* **Try it**
In the data below, one line contains "This screenshot has width=1316, height=903." and a later one contains "Task: Click the Crunchbase logo in the dialog". Print both, with every line between them, exactly and alone.

* **Supplied entries**

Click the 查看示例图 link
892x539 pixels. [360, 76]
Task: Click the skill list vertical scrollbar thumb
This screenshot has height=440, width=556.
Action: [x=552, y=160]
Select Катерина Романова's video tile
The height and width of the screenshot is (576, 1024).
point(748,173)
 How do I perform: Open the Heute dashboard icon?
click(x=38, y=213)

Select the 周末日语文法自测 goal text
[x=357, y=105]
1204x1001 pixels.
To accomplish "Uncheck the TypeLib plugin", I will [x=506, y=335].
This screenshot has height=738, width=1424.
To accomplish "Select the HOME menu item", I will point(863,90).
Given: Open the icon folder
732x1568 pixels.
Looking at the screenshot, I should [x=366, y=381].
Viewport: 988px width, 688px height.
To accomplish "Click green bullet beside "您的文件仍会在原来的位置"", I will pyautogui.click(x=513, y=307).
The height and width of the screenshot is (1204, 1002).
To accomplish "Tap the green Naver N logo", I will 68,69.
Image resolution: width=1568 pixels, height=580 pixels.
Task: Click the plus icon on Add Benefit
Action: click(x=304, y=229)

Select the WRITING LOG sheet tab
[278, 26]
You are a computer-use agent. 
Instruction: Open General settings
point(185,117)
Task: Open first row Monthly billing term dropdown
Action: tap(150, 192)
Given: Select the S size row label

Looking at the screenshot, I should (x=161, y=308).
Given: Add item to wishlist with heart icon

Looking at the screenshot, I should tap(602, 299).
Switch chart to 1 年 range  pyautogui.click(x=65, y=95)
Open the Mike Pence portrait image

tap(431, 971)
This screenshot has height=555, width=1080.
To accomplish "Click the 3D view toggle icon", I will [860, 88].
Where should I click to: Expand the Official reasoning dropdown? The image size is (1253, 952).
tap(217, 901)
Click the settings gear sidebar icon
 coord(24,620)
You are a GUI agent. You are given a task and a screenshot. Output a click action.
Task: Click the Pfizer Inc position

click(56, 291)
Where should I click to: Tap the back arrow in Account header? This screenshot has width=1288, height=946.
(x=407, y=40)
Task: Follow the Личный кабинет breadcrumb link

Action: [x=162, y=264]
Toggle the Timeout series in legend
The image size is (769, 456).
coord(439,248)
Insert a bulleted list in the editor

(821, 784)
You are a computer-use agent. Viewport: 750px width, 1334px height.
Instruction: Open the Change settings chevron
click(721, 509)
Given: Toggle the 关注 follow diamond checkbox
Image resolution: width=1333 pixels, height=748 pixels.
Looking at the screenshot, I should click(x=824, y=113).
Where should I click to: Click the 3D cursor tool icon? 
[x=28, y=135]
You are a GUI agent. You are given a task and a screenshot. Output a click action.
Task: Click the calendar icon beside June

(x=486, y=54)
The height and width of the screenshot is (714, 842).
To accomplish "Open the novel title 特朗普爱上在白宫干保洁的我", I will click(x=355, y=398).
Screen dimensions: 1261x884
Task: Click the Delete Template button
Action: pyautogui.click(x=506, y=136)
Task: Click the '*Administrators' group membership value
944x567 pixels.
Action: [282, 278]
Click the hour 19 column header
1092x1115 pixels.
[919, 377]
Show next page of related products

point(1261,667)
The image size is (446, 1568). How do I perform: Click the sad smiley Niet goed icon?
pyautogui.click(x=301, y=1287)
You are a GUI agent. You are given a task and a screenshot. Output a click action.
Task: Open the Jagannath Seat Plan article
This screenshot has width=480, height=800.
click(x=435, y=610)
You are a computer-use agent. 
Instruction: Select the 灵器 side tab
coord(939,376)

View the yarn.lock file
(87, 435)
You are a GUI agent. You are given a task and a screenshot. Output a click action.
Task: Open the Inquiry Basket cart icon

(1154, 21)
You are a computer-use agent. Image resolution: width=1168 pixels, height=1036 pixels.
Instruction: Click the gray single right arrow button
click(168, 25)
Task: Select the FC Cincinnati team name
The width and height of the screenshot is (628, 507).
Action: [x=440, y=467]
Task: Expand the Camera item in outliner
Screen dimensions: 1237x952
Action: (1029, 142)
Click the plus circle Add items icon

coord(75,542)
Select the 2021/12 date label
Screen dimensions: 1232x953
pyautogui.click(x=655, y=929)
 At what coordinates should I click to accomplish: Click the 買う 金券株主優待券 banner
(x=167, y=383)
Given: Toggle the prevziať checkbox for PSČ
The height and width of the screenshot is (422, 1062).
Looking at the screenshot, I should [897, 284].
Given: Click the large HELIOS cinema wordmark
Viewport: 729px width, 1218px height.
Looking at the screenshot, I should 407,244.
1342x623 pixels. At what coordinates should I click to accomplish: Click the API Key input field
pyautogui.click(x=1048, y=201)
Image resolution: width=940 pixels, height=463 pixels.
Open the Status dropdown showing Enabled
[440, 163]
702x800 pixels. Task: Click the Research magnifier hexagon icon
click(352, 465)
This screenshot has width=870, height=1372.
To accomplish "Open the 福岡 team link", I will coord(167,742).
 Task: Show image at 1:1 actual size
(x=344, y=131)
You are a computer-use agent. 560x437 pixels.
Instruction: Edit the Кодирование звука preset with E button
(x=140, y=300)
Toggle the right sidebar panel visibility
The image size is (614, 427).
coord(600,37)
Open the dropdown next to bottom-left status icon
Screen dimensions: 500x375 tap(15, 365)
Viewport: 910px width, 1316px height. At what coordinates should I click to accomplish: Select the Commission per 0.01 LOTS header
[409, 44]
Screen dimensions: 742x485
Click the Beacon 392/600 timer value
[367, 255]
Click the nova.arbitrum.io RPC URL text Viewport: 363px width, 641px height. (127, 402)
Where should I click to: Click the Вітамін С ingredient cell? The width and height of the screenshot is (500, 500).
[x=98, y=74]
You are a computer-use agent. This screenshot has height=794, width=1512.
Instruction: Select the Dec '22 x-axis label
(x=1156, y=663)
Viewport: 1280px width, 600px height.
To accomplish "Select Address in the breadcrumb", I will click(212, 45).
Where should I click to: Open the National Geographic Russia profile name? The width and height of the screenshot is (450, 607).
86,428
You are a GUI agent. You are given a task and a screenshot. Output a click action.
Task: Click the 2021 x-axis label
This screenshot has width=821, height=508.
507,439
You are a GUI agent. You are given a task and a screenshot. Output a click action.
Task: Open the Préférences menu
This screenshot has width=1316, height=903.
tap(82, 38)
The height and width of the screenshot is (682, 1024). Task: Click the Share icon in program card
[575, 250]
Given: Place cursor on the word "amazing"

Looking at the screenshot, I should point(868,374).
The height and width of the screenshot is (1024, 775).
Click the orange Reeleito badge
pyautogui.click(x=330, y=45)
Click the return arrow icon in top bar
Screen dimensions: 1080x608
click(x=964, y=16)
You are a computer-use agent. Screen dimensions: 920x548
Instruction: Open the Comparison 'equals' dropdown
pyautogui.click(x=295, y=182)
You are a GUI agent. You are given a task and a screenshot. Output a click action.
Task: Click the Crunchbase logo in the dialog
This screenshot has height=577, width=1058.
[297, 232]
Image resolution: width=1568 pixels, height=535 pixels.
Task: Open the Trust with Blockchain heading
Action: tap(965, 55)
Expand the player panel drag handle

* **Completed exercise**
This screenshot has width=1316, height=903.
tap(82, 38)
The height and width of the screenshot is (682, 1024). Task: Click the Share icon in program card
[575, 250]
Given: Place cursor on the word "amazing"

Looking at the screenshot, I should point(868,374).
The height and width of the screenshot is (1024, 775).
Click the orange Reeleito badge
pyautogui.click(x=330, y=45)
Click the return arrow icon in top bar
Screen dimensions: 1080x608
click(x=964, y=16)
You are a computer-use agent. Screen dimensions: 920x548
Instruction: Open the Comparison 'equals' dropdown
pyautogui.click(x=295, y=182)
You are a GUI agent. You are given a task and a screenshot. Output a click action.
Task: Click the Crunchbase logo in the dialog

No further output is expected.